# [Compito assegnato 1]
Riporta senza alcuna modifica le righe dei record che vanno da quella contenente "Task: Click the word" fino a quella contenente "Select the confusion, seizure, limb", entrambe incluse.

# [Estratto del testo]
- - - - -
Il manifesto, 7 luglio 2015
Le due ali politiche istituzionali fanno a gara per imporre i memorandum della Bce e del Fmi all’Europa. E chiudono gli occhi di fronte all’esercizio della democrazia che viene dalla Grecia
Il volto grigio e tirato di Martin Schulz, presidente dell’Europarlamento, costretto a balbettare il suo commento «istituzionale» al risultato del referendum greco è forse l’immagine più vivida dello stato in cui versa quella che fu la socialdemocrazia europea. Solo poche ore prima, a urne ancora aperte, era intervenuto, con un gesto inammissibile per il ruolo che ricopre, a sostegno dello schieramento del sì. Per poi, una volta sconfitta la sua «parte», offrire, indecentemente, un sostegno «umanitario» alla Grecia.
Herr Schulz, le cui dimissioni dovrebbero essere cosa scontata, rispecchia tuttavia pienamente l’idea di democrazia prevalente nelle segreterie delle formazioni socialdemocratiche europee. Il suo partito, la Spd, si è speso tanto accanitamente in favore del rigore e delle politiche di austerità da ostacolare perfino quel tanto di aperture che la cancelliera Angela Merkel avrebbe potuto azzardare in alcune fasi del negoziato con Atene.
Neanche per un istante la dirigenza socialdemocratica, in buona compagnia di italiani e francesi, si è discostata, sia pur di poco, da quello schema che pone al centro della costruzione europea il rapporto tra debitori e creditori e il risparmio a discapito dei redditi e dei diritti. Cosicché oggi la socialdemocrazia tedesca è tagliata fuori, per eccesso di zelo, (e per fortuna) da qualunque possibile ruolo nella ripresa di un negoziato con Atene. Come una cantilena, ormai stantia, si limita a ripetere che il referendum greco ha reso la ricerca di una soluzione ancora più difficile, per non dire impossibile. Ma si guarda bene dall’aggiungere che questa «difficoltà» altro non è che il rifiuto di Syriza di governare secondo regole ostili o indifferenti alla volontà dei governati, come sarebbe auspicabile secondo la governance europea.
L’Europa sarebbe insomma minacciata da una overdose di democrazia che rischia di legare le mani dei governi. E non è un caso che nell’Italia delle «riforme» si lavori a rendere sempre più difficoltoso il ricorso allo strumento referendario, suscettibile di scompaginare i giochi dell’esecutivo. Oltre che sociale, la socialdemocrazia ha dunque cessato anche di essere democratica.
- - - - -
Estratto del dataset
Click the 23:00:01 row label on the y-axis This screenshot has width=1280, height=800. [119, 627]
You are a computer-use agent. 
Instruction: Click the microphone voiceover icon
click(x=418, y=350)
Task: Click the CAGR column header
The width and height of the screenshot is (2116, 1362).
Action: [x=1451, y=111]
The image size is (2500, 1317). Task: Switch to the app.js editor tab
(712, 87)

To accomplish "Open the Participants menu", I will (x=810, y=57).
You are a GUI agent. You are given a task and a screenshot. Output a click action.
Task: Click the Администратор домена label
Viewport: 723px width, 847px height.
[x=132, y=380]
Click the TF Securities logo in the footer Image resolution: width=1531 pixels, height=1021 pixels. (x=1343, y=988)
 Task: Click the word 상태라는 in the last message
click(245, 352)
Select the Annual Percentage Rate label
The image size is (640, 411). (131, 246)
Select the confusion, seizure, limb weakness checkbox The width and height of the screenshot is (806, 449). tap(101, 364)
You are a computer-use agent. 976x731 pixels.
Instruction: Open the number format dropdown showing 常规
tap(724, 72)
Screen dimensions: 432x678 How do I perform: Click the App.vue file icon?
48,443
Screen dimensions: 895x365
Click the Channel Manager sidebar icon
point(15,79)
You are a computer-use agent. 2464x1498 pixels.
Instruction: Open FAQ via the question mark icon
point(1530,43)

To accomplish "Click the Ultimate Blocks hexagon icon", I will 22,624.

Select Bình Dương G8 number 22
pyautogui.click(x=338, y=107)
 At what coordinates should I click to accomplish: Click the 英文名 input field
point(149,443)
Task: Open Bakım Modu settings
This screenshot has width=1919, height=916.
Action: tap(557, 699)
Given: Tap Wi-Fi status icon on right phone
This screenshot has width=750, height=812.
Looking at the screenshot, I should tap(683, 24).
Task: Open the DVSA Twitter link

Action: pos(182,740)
- - - - -
# [Compito assegnato 2]
Elenca, una sola volta ciascuno, tutti i nomi geografici (continenti, paesi, città) che compaiono nell'articolo sul referendum greco.

# [Risultato dell'esercizio 1]
 Task: Click the word 상태라는 in the last message
click(245, 352)
Select the Annual Percentage Rate label
The image size is (640, 411). (131, 246)
Select the confusion, seizure, limb weakness checkbox The width and height of the screenshot is (806, 449). tap(101, 364)

# [Risultato dell'esercizio 2]
Europa, Grecia, Atene, Italia